### WHAT THE TASK REQUIRES
Please copy each line of the records below that includes the word "computer".

### STUDY MATERIAL

☆ ☆ ☆ ☆ ☆ ☆ ☆

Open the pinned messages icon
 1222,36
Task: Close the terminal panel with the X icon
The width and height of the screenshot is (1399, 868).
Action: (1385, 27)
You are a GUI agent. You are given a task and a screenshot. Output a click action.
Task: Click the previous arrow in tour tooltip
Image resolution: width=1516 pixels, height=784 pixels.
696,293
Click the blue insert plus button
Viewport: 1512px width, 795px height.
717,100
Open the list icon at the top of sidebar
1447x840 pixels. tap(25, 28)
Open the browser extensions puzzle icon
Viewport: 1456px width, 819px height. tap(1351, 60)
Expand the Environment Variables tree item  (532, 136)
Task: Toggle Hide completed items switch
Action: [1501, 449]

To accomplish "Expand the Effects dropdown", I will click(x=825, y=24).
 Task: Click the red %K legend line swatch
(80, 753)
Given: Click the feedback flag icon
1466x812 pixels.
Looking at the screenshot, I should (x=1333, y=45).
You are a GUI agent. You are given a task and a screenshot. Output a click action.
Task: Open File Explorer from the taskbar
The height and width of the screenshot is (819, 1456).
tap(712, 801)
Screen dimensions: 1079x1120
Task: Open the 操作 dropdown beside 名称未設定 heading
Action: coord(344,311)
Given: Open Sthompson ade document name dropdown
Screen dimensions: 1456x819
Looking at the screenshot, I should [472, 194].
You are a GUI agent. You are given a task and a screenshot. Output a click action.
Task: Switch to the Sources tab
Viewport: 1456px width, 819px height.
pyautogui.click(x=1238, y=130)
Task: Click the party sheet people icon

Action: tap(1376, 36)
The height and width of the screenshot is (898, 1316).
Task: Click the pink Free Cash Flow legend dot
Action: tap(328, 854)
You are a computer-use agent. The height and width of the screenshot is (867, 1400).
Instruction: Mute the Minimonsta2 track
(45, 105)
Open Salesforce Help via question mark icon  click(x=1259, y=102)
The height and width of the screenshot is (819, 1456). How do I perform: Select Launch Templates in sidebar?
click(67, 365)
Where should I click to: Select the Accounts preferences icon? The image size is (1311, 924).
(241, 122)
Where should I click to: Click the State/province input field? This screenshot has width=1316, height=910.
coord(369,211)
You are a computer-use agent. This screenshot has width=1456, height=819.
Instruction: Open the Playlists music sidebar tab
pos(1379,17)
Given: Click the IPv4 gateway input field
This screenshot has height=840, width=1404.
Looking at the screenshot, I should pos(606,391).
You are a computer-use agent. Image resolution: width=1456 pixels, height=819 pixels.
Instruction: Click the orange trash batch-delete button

☆ ☆ ☆ ☆ ☆ ☆ ☆

### RESPONSE TO THE EXERCISE
You are a computer-use agent. The height and width of the screenshot is (867, 1400).
You are a computer-use agent. This screenshot has width=1456, height=819.
You are a computer-use agent. Image resolution: width=1456 pixels, height=819 pixels.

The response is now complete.